(Data records)
-- Start --

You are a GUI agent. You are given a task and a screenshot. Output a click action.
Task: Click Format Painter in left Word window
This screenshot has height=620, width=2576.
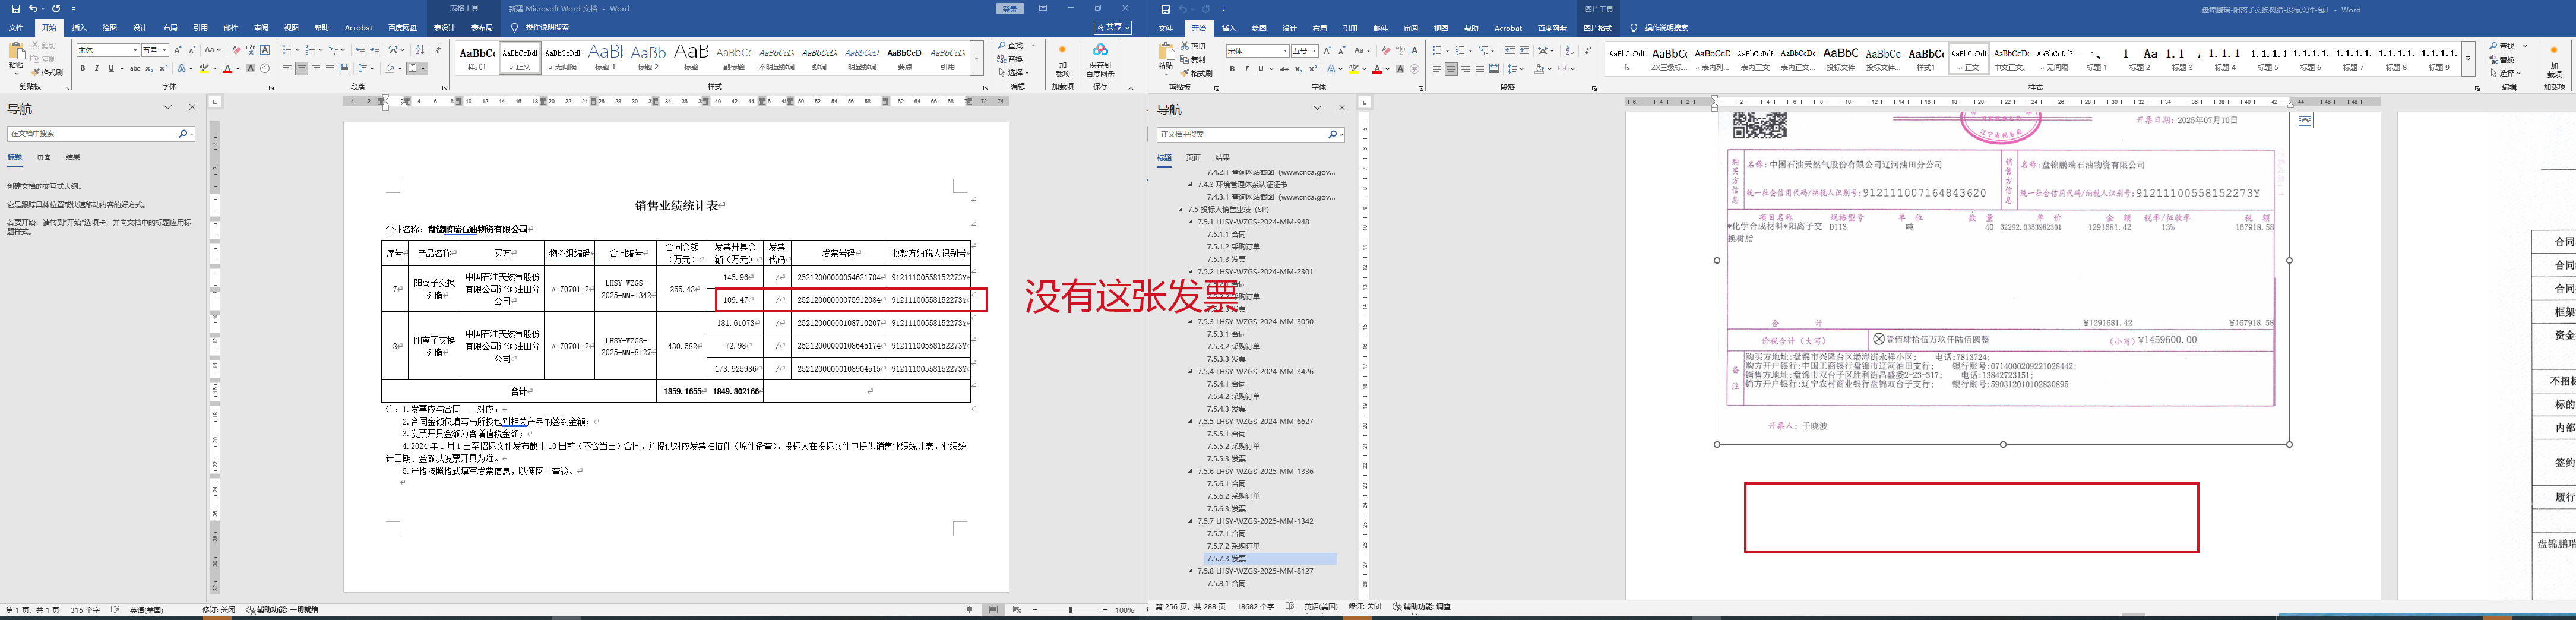pos(47,73)
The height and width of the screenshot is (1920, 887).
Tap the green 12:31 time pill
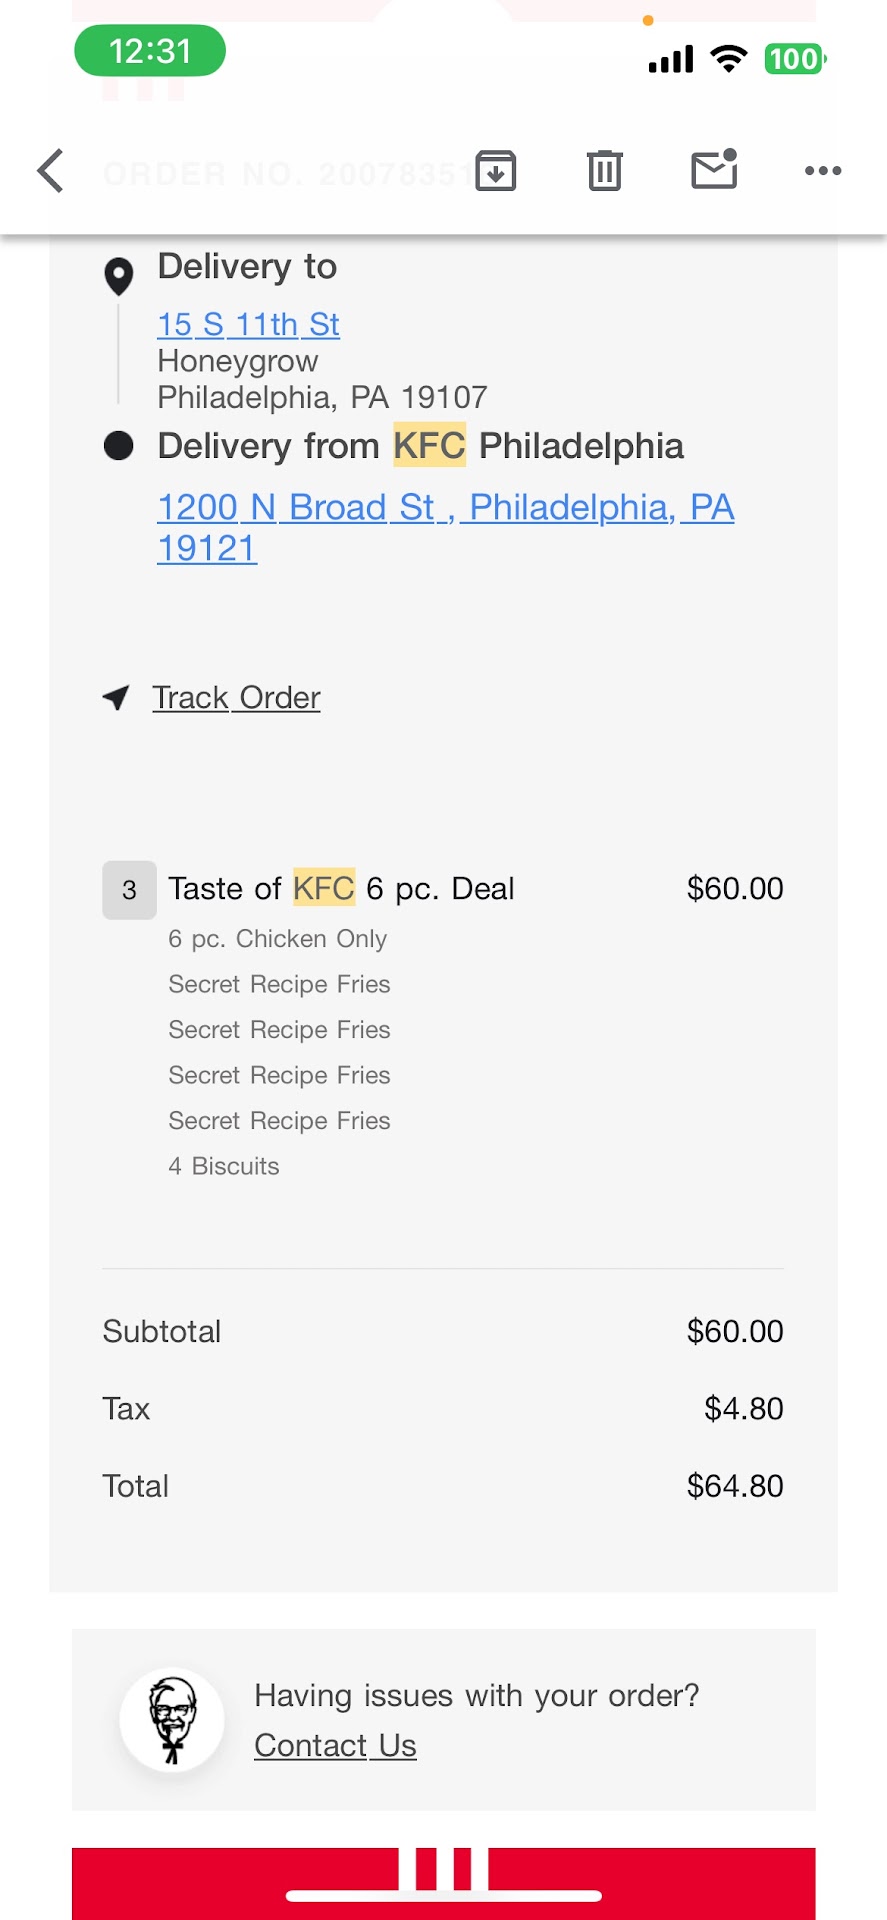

-- End --

Duplicate every line of the data above verbatim, omitting the pictures.

RESPONSE BELOW:
You are a GUI agent. You are given a task and a screenshot. Output a click action.
Task: Click Format Painter in left Word window
This screenshot has height=620, width=2576.
pos(47,73)
The height and width of the screenshot is (1920, 887).
Tap the green 12:31 time pill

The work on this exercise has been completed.